For now the carnivores are still doing very well. A total of 12 kills were found this month: eight leopard kills (all impala) and four lion kills (three impala and one kudu). A noticeable number of impala kills, made by spotted hyaenas, were also in evidence. Spotted hyaenas are considered cursorial predators i.e. predators that run down their prey, unlike lions and leopards that stalk their prey. With animals becoming weaker due to a lower intake of suitable nutrients, chasing them makes for easy meals for the spotted hyenas – an apex predator is definitely not given the credit it’s due.
An Aardwolf borrow was found near the open plains south of Cheetah’s Koppie. There are at least two adults present, but the pups have not been seen yet. They can only be heard inside the borrow. These predators are in the same family as hyaenas, however they only eat insects. They particularly like termites. Aardwolfs are quite rare to see in the wild, so having a den site in our central area is something really special.

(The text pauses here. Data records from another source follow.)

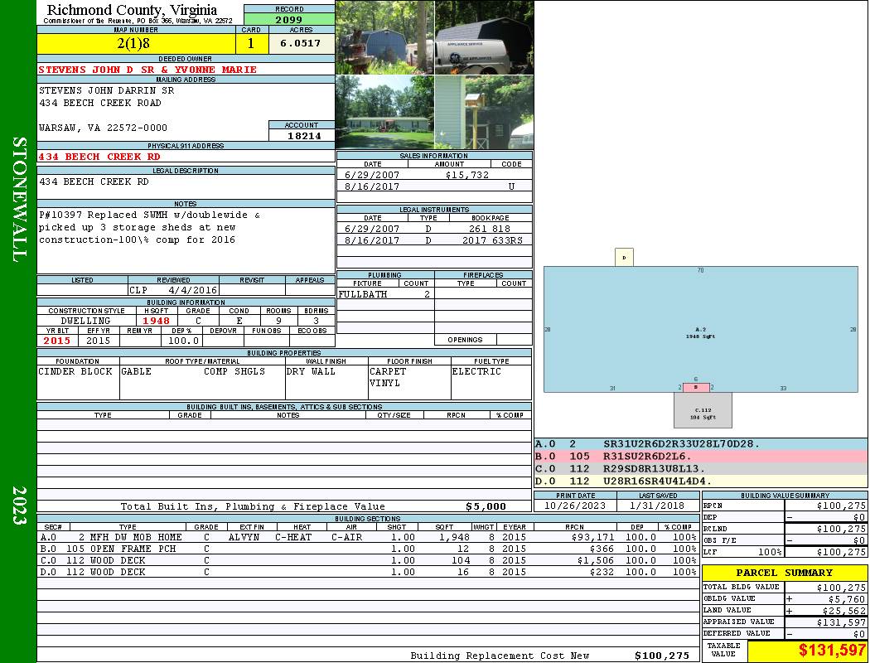Click the account number 18214
870x663 pixels.
tap(302, 135)
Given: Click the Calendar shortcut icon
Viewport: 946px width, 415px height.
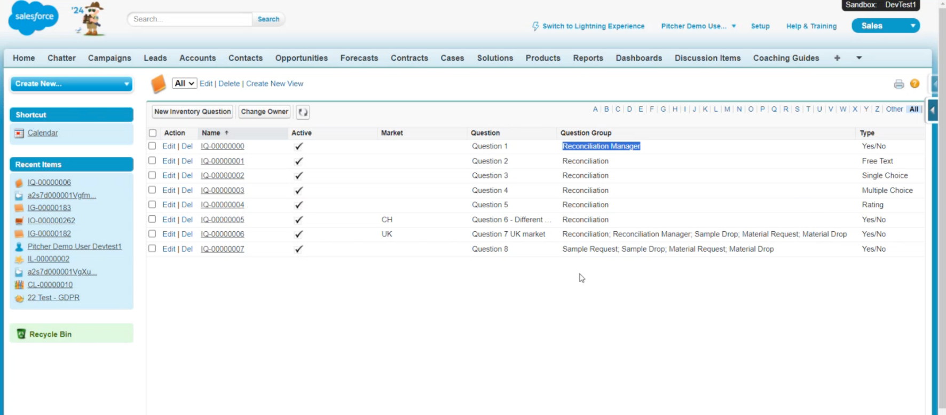Looking at the screenshot, I should click(19, 133).
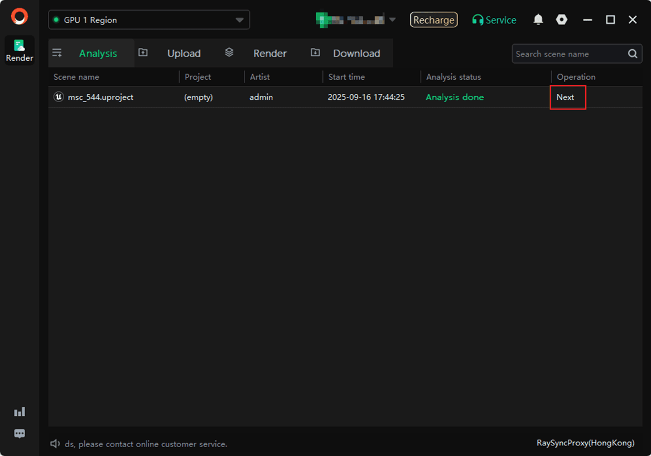Open the Render module in sidebar
Viewport: 651px width, 456px height.
click(20, 50)
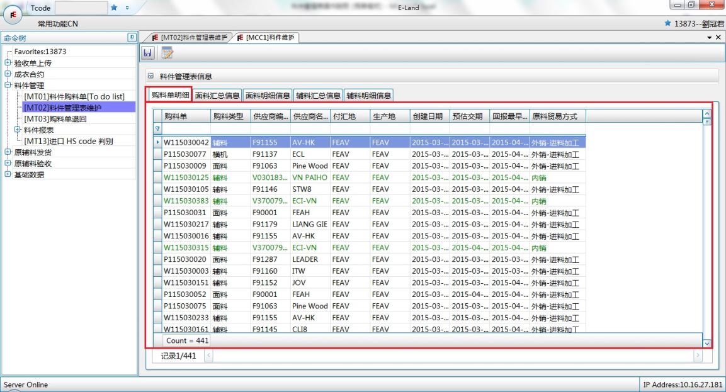Select [MT03]购料单退回 in command tree
Screen dimensions: 726x392
[55, 118]
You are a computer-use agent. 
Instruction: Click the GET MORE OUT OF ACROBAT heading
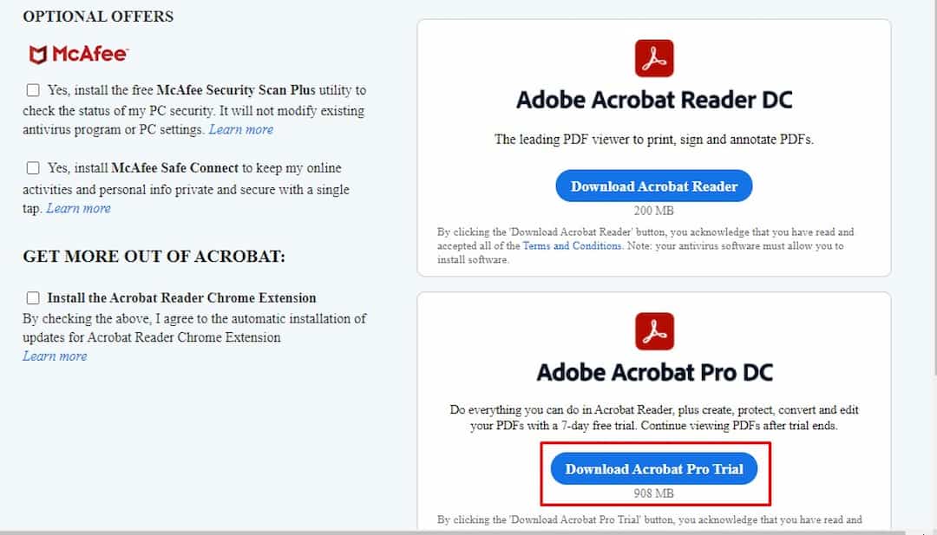point(154,256)
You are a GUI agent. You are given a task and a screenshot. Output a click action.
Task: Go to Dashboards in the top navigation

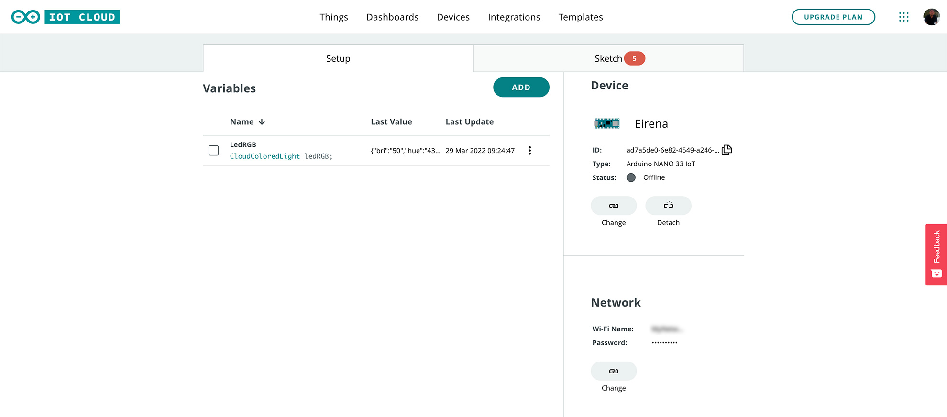[392, 17]
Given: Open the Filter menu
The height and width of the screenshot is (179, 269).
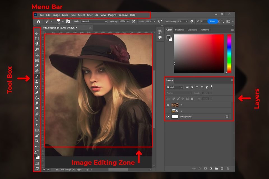Looking at the screenshot, I should (x=90, y=15).
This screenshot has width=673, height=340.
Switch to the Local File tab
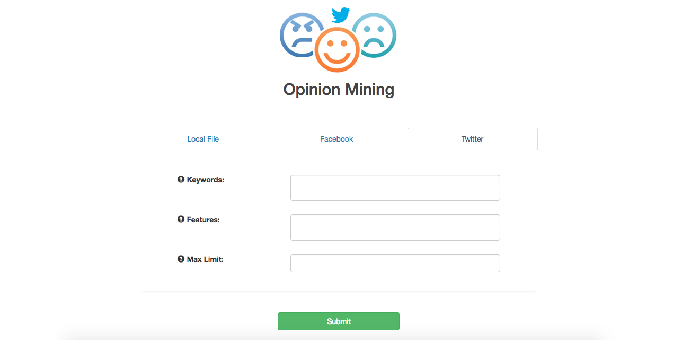[203, 139]
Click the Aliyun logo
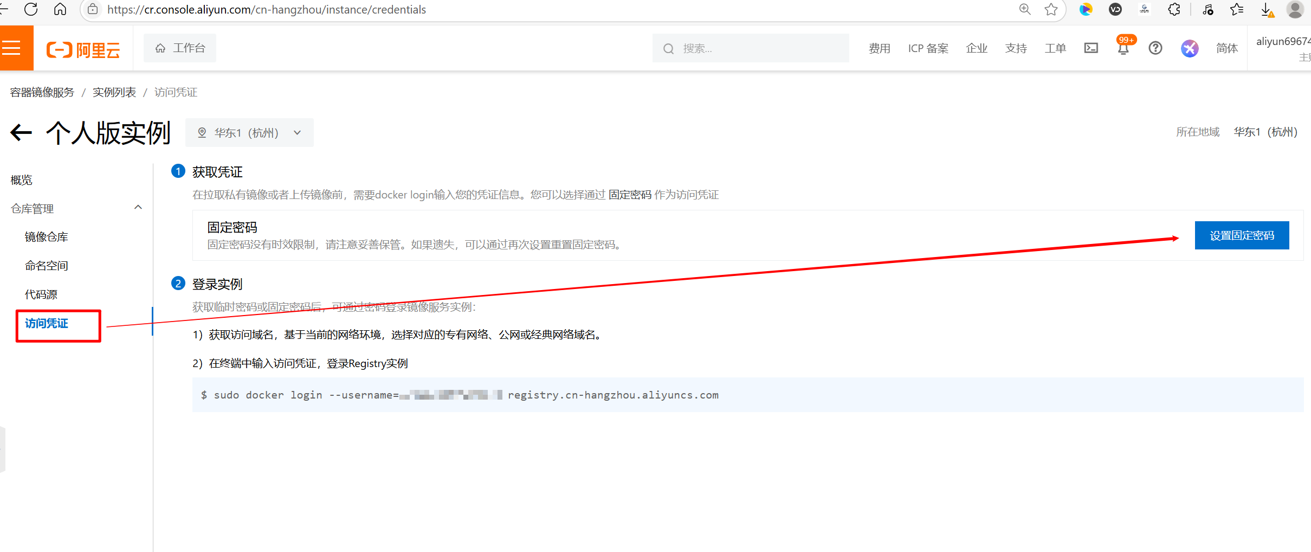 (83, 50)
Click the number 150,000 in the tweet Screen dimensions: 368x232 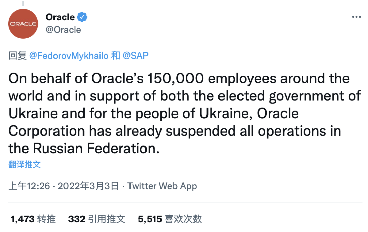pos(175,79)
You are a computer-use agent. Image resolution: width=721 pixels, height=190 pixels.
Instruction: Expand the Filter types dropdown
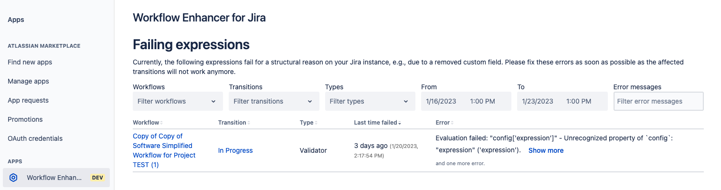pyautogui.click(x=370, y=101)
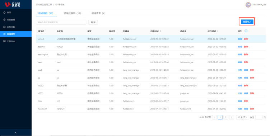This screenshot has height=136, width=270.
Task: Switch to 领域语言 (4) tab
Action: [98, 13]
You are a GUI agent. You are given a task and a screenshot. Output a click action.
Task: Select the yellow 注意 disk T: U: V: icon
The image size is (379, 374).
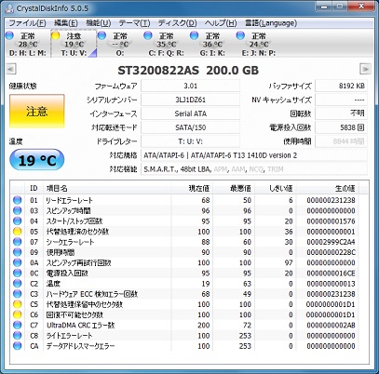coord(56,35)
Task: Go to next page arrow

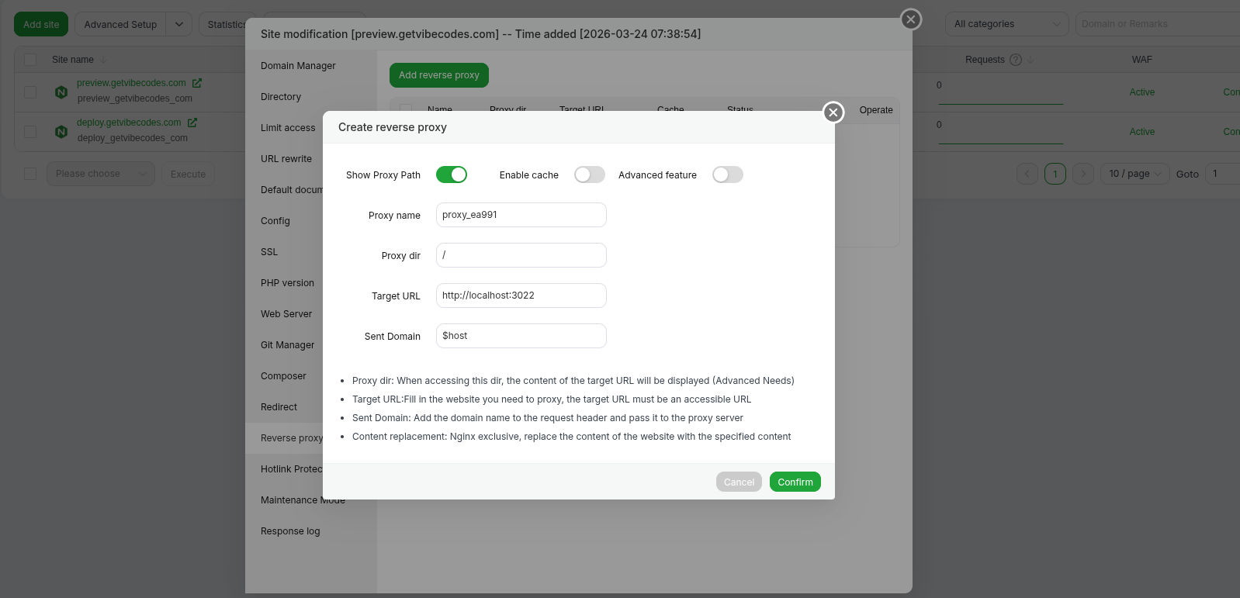Action: pyautogui.click(x=1083, y=174)
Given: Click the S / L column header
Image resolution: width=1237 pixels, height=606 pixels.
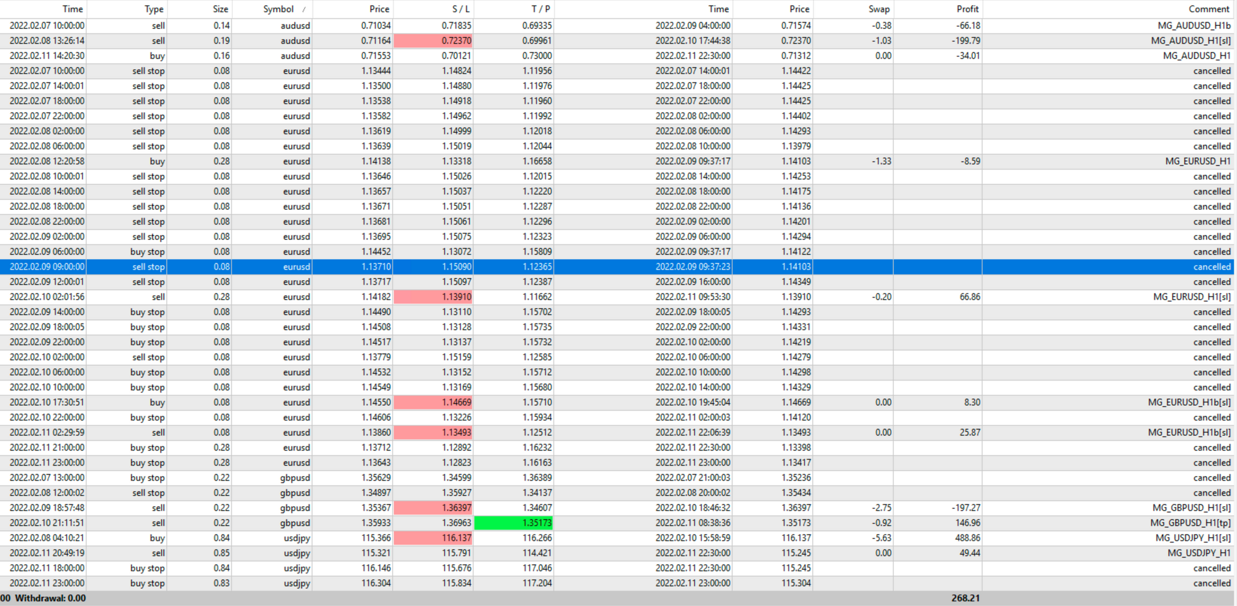Looking at the screenshot, I should coord(460,9).
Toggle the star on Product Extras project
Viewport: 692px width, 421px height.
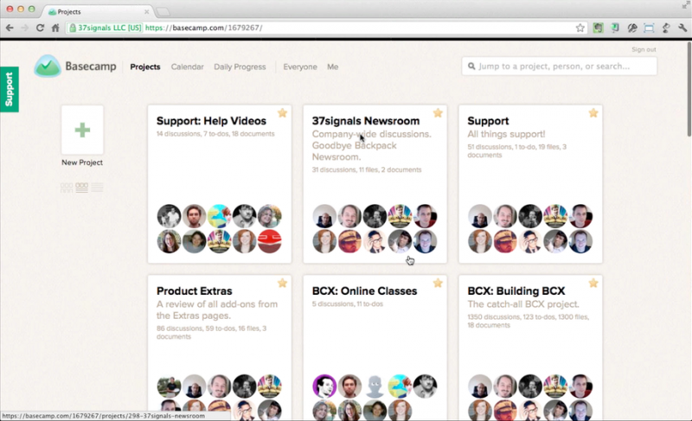click(x=282, y=283)
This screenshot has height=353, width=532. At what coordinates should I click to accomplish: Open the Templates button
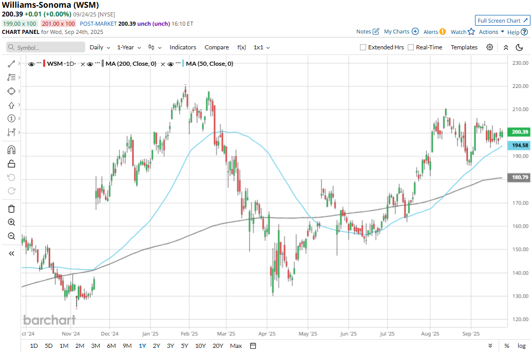pyautogui.click(x=464, y=47)
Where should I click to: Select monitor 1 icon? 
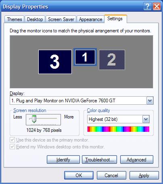point(85,57)
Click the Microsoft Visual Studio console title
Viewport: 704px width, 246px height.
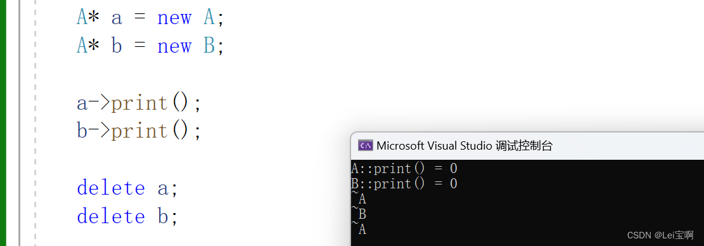click(x=464, y=145)
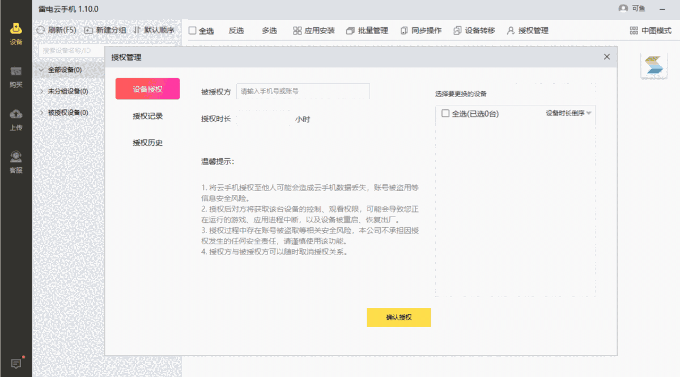The image size is (680, 377).
Task: Open the 设备时长倒序 sort dropdown
Action: [568, 113]
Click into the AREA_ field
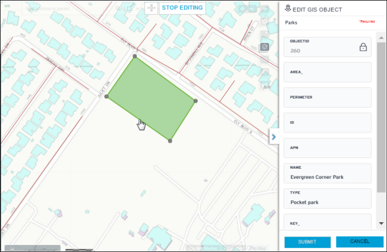The width and height of the screenshot is (387, 252). [329, 74]
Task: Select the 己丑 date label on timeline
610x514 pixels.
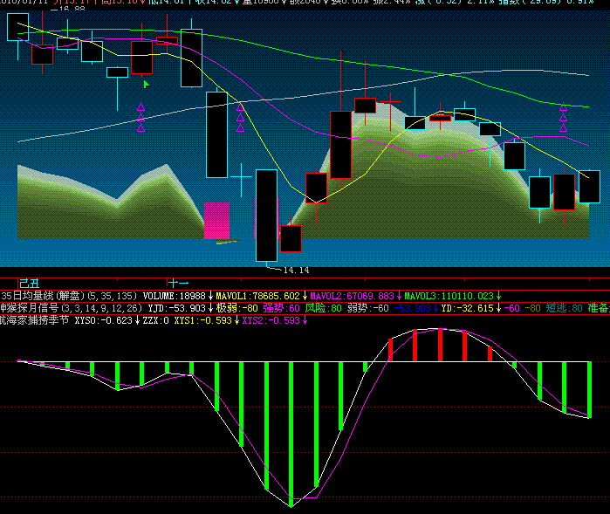Action: [29, 283]
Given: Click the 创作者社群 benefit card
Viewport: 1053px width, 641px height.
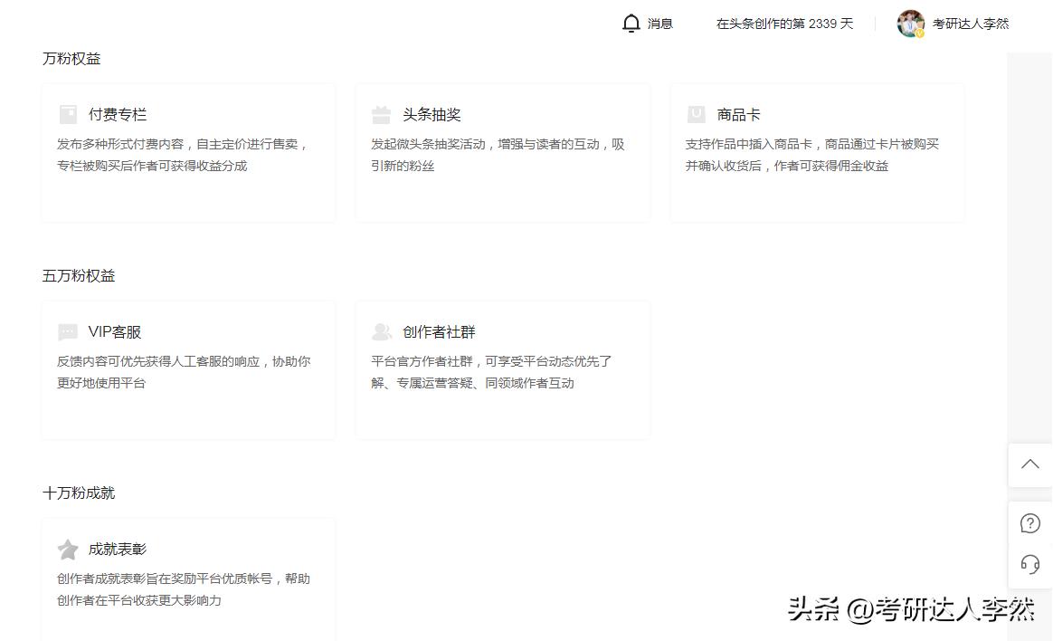Looking at the screenshot, I should tap(502, 368).
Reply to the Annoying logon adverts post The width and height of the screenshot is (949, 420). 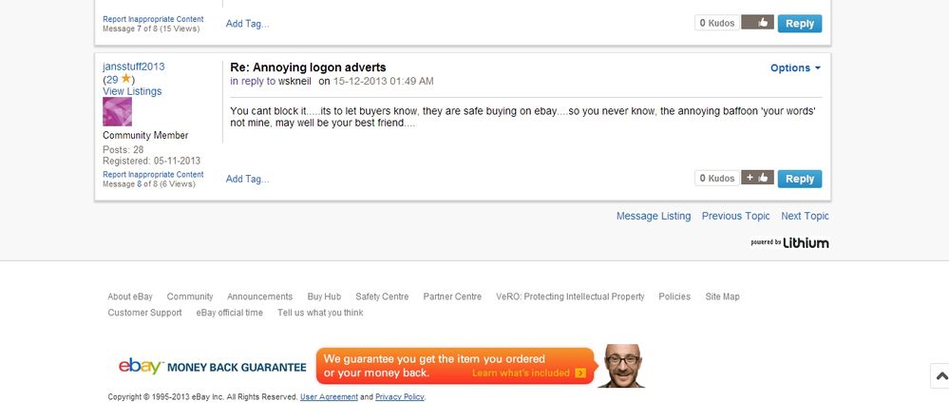800,179
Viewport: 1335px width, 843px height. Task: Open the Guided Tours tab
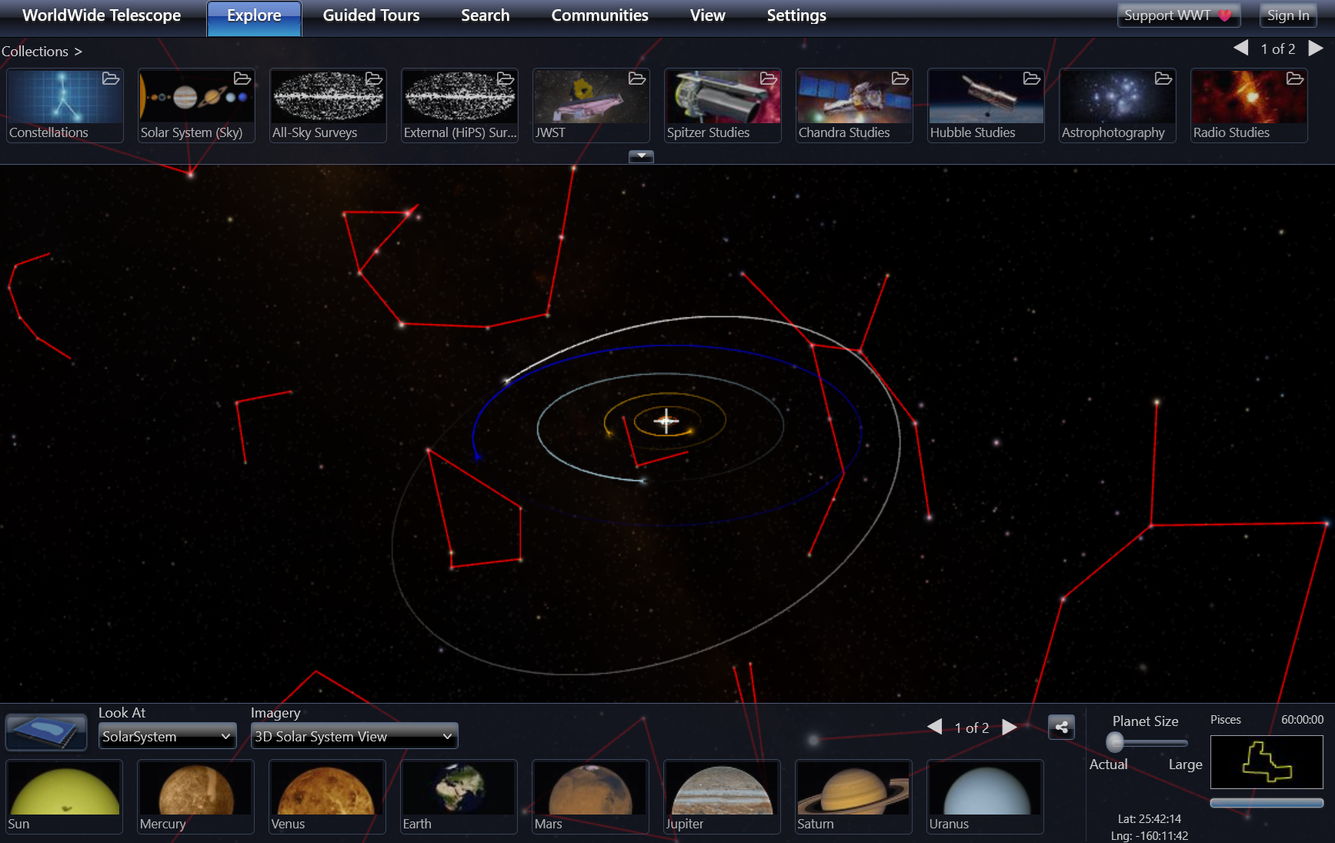pos(371,16)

Lion and leopard sightings were plentiful during May. Another mating pair of lions were seen, as well as a pair of mating leopards. The female was recognised as the famous mother with three cubs, seen almost daily during the last year. Interestingly enough, the male she mated with on this occasion was not the same male that fathered the previous litter, but the neighbouring male – a monstrous male that frequents the WhiteCliffs along the Majale River. Her previous litter is now 16 months old and hopefully within the next 3 months another litter will be raised successfully.